6.) Visit the Butch Jones poster that’s somehow still at Neyland Stadium:
Yes, it’s still fucking there. No kidding. It is almost as if UT is still not 100% sure about their last breakup and haven’t quite decided yet if they are ready to move on. If your school can’t be asked to deal with this heartache at the moment, why should you be expected to deal with yours? Just find a rebound, like UT did with basketball.
5.) Swipe endlessly through Tinder:
Everyone is on Tinder on Valentine’s Day (except the people in relationships) (wait, maybe not so much). You didn’t pay much attention in stats, but you’re pretty sure that there’s only so many times you can swipe right before a match is mathematically guaranteed. Just use a picture of you with your dog (or your friend’s dog, or Smokey) and the cute factor will make up for your bland bio and/or shitty pickup lines.
4.) Date the Rock:
No, not Dwayne Johnson, sorry (though kudos to you if you can tap that).

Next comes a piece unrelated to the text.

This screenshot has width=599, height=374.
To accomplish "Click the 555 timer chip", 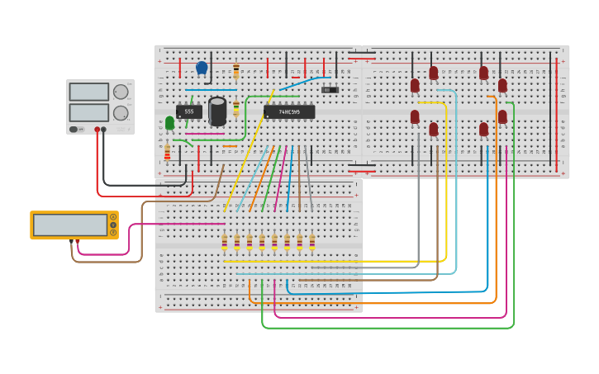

Your best bet might just be to bring your dream partner to life on one of UT’s most artistic pieces of nature. Your painting may not be the most talkative date, but it’s better than nothing, right? Right? To be frank, this wouldn’t be the worst thing to have been painted on the Rock this year – looking at you, white supremacists.
3.) Make trail mix at “Volentine’s Day”:
Sure, there are definitely more exciting ways to spend Valentine’s Day than going to the Hodges Library to learn about healthy relationships and make trail mix in a university-planned event. But… free food, right? It’s more nutritious than the delicious and romantic dinner of ramen noodles you were planning.
2.) Galentine’s Day! (Bro-entine’s Day?):
Maybe it’s time to hang out with all your single friends! It’s time for Netflix (but not Chill). You can also take the money you would have spent on a date and buy ridiculous amounts of alcohol. Or go by Hooters. Sure, it’s probably the grossest place to be on Valentine’s Day, but they’re promising free wings to anyone melodramatic enough to shred a picture of their ex in the restaurant.
1.) Just play Fortnite instead:
You are already guaranteed to be surrounded by people, albeit with the intentions of murdering you. It’s still better than nothing, though. You do have a measurably better chance of getting… well…lucky in Fortnite than if you were to go outside and actually attempt to interact with others.